Trial court decision and proceedings culminating in certification to the Supreme Court occurred prior to the Supreme Court’s final disposition. The Supreme Court decision on the legal question was rendered in 1958. (Applicable constitutional framework: the 1935 Philippine Constitution.)

Applicable Law and Governing Documents

  • Corporation Law, specifically Section 33 (as quoted in the record): directors must organize immediately after election by electing a president (who must be one of their number), a secretary or clerk (resident of the Philippines), and “such other officers as may be provided for in the by-laws.”
  • By-laws of La Paz Ice Plant and Cold Storage Co., Inc.: provide that the board shall include president, vice-president, secretary and treasurer; specify that administration is by stockholders, the board of directors and the manager; and contain a provision that, with the exception of the president, officers may be removed or suspended by the affirmative vote of two-thirds of the paid-up shares (Exhibit A). The manager (gerente) is mentioned in the by-laws as the person in whom administration is vested but is not listed among the articles that set out duties under the heading “Funcionarios.”

Procedural History

  • Plaintiff (Gurrea) filed suit in the Court of First Instance of Iloilo seeking annulment of Resolution No. 65 of the company’s board removing him as manager and seeking damages.

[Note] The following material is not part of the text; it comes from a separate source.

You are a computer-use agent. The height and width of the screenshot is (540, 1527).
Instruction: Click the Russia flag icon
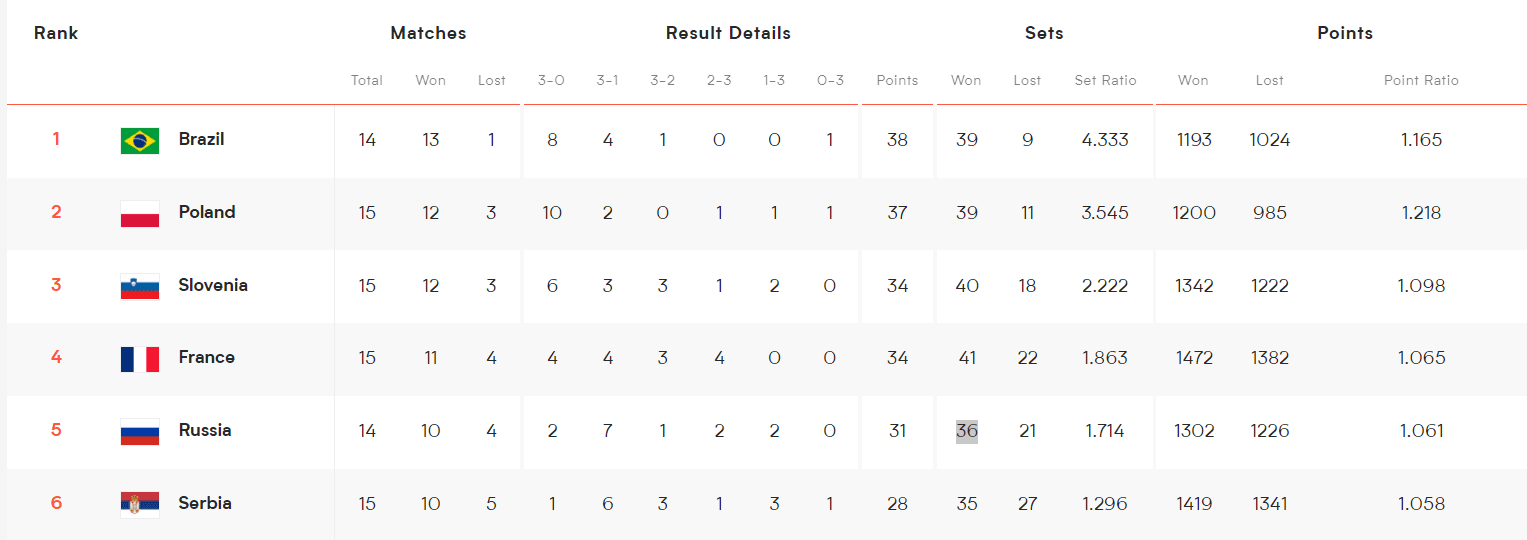pos(140,432)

A preliminary injunction to restrain respondent Lezama from managing the corporation was denied after hearing.
  • Parties agreed to submit the case on the single legal issue (no trial on the merits): whether removal of the manager required a two-thirds vote of paid-up shares or could be effected by board resolution. Trial court held removal was legal by board resolution and dismissed the complaint. Plaintiff appealed; the Court of Appeals, characterizing the question as one of law, certified the case to the Supreme Court.

Legal Issue Presented

Can the manager of this corporation be removed only by the two-thirds affirmative vote of the paid-up shares pursuant to the by-laws, or may the manager be suspended/removed by the board of directors by resolution, given that the by-laws enumerate certain officers but do not name the manager among the specified officers?

Majority Holding

The Supreme Court affirmed the trial court: the manager is not an “officer” for purposes of the by-law removal provision and therefore could be properly removed by the board of directors by resolution. Costs were awarded against the appellant.

Majority Reasoning — Definition and Source of “Officers”

  • The Court concluded that an individual is an “officer” of a corporation only if that status is conferred either by the Corporation Law or by the corporation’s charter or by-laws. Because the by-laws expressly enumerate certain officers (president, vice-president, secretary, treasurer) and do not list the manager as one of those officers, the manager must be regarded as an employee or subordinate official rather than an officer within the charter/by-laws’ meaning.
  • The manager in the present corporation was appointed by the board of directors and was therefore a creation of the board; the power that appoints generally carries the power to remove. Thus, it would be incongruous to treat someone appointed by the board as removable only by stockholder vote. The manager holds his position at the pleasure of the board unless his tenure is fixed by contract.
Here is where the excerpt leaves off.